:: Исходный текст ::

«Молчи, молчи – не могу. Кровь сограждан»
[1716].
Правда это или легенда, мы не знаем. Доподлинно известно, что Каховский и его друзья, среди которых был, очевидно, и его единоутробный брат А. П. Ермолов, хорошо известный в нашей военной истории, создали тайное офицерское общество в 1798 г. на Смоленщине, критиковавшее и высмеивавшее императора. По доносу их арестовал генерал-губернатор Линденер, происходивший из павловских гатчинцев, и дело закончилось ссылкой.
Между тем темные слухи весной 1797 г. циркулировали и достигли в апреле Москвы, где гуляли среди присутствовавших на коронационных торжествах. Особенно отличался в распространении их сын великого полководца граф М. П. Румянцев. Он написал новоиспеченному фельдмаршалу Н. В. Репнину, что Суворов «смущает» умы своих подчиненных и может тем вызвать самые тяжкие последствия. Как вспоминает графиня В. Н. Головина:
«Князь Репнин чувствовал всю лживость этого известия, но не мог отказать себе в удовольствии подслужиться и повредить фельдмаршалу, заслугам котораго он завидовал. Поэтому он сообщил письмо графа Румянцева графу Ростопчину. Этот последний представил ему, насколько было бы опасно возбуждать резкий характер императора. Доводы его не произвели, однако, никакого впечатления на кн. Репнина, он сам доложил письмо Румянцева его величеству, и Суворов подвергся ссылке»

:::
:: Набор данных ::

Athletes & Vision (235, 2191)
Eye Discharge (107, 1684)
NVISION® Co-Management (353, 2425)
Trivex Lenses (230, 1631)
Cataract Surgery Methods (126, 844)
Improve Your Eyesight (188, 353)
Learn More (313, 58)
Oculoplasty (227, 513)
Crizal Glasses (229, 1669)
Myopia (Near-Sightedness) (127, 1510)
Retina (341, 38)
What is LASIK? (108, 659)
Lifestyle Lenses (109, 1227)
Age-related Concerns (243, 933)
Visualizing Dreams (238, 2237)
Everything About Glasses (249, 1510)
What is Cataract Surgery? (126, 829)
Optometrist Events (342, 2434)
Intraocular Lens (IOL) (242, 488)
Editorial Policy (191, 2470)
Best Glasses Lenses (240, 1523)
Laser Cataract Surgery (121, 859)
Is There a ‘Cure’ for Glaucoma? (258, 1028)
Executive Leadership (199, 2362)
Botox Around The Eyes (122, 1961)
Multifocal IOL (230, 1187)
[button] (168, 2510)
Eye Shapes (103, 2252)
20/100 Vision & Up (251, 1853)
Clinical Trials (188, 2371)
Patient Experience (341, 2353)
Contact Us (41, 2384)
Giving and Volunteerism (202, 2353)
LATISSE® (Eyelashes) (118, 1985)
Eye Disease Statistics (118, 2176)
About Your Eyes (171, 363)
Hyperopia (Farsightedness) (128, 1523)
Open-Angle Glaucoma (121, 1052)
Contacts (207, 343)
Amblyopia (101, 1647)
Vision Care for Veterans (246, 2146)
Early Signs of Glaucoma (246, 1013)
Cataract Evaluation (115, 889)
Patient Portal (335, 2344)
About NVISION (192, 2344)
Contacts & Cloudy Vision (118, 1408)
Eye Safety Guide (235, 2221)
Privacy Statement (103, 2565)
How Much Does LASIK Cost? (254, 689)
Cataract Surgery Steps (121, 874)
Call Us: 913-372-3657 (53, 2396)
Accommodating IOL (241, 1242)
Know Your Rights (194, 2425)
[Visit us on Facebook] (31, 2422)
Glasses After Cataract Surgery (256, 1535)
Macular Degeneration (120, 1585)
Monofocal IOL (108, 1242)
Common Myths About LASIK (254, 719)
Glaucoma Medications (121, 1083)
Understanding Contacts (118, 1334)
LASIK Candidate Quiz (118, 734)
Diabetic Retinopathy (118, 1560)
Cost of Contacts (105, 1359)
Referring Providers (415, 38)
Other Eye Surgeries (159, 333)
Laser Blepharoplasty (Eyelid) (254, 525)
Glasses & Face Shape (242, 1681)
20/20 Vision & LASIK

:::

Задания
1 - Кому, согласно тексту о ссылке Суворова, граф М. П. Румянцев написал, что Суворов «смущает» умы своих подчиненных?
2 - Продолжите текст о ссылке Суворова после последнего приведенного в нем предложения.

Ответы к заданиям
1 - Новоиспеченному фельдмаршалу Н. В. Репнину.

2 -
[1717].
Косвенно подтверждает это, не раскрывая сути дела, и граф фон Гейкинг, хорошо осведомленный о происшествиях при дворе и в свете в павловское время. Правда, он относит происки князя к 1799 г., забывая, что из-за неудачи миссии в Берлине Репнин еще 30 ноября был отставлен от службы и уехал в Москву, не заезжая в Петербург. Но суть недоброжелательства «добродетельного и христолюбивого» завистника мемуарист отметил совершенно правильно:
«Назначение это
[1718] рассчитывал получить Репнин, который ввиду сего всегда старался унизить достоинства Суворова, не любимого Павлом и отставленного от службы за то, что осмелился выразить мнение, будто можно выигрывать сражения, не обременяя солдат крагами, косами и пудрою. <…> Репнин же увлекся в отношении к этому известному генералу до таких низостей, что мне и говорить о них не хочется»
[1719].
Результатом этого низкого поступка явилась ссылка полководца в село Кончанское. Вот как описал эту катастрофу, разразившуюся в Кобринском ключе, П. Г. Корицкий, многолетний сотрудник нашего героя и его доверенное лицо:
«25 числа
[1720] в 10 часов по-полуночи постигло нас несчастие чрез отъезд Его Сиятельства с нарочно присланным, в Боровицкие его деревни…»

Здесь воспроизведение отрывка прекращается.